## What is being asked:
How many lines of the data contain the string "star"? Write the number and nothing more.

Stored data
§ §

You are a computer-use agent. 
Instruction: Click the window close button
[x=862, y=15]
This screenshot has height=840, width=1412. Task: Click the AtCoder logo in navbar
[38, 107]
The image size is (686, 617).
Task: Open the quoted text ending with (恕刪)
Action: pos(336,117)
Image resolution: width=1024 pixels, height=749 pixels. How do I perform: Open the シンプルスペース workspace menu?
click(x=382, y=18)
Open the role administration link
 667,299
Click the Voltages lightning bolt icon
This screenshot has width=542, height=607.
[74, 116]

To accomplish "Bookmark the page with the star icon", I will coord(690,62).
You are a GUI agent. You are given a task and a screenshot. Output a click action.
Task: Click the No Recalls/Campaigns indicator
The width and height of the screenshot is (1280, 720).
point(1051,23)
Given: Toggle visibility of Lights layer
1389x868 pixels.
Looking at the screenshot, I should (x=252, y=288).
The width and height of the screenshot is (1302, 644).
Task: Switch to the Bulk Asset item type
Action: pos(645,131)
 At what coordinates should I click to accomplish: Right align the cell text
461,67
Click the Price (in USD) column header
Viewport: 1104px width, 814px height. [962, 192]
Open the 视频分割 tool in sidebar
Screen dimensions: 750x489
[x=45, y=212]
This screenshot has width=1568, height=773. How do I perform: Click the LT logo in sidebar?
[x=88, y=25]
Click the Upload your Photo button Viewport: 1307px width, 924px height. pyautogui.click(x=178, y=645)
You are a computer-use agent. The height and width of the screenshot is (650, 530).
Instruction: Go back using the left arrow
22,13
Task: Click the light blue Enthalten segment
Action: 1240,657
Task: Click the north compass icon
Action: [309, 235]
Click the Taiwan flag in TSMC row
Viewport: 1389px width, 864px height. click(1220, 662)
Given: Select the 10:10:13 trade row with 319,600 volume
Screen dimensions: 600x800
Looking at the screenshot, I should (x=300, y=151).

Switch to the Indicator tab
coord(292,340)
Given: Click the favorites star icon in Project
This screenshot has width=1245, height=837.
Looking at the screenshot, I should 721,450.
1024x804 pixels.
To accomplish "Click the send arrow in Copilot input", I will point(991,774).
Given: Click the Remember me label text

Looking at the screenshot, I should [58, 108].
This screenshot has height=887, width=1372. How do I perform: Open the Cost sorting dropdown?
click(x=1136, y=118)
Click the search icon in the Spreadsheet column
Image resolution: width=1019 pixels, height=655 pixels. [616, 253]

§ §

## Exercise result:
2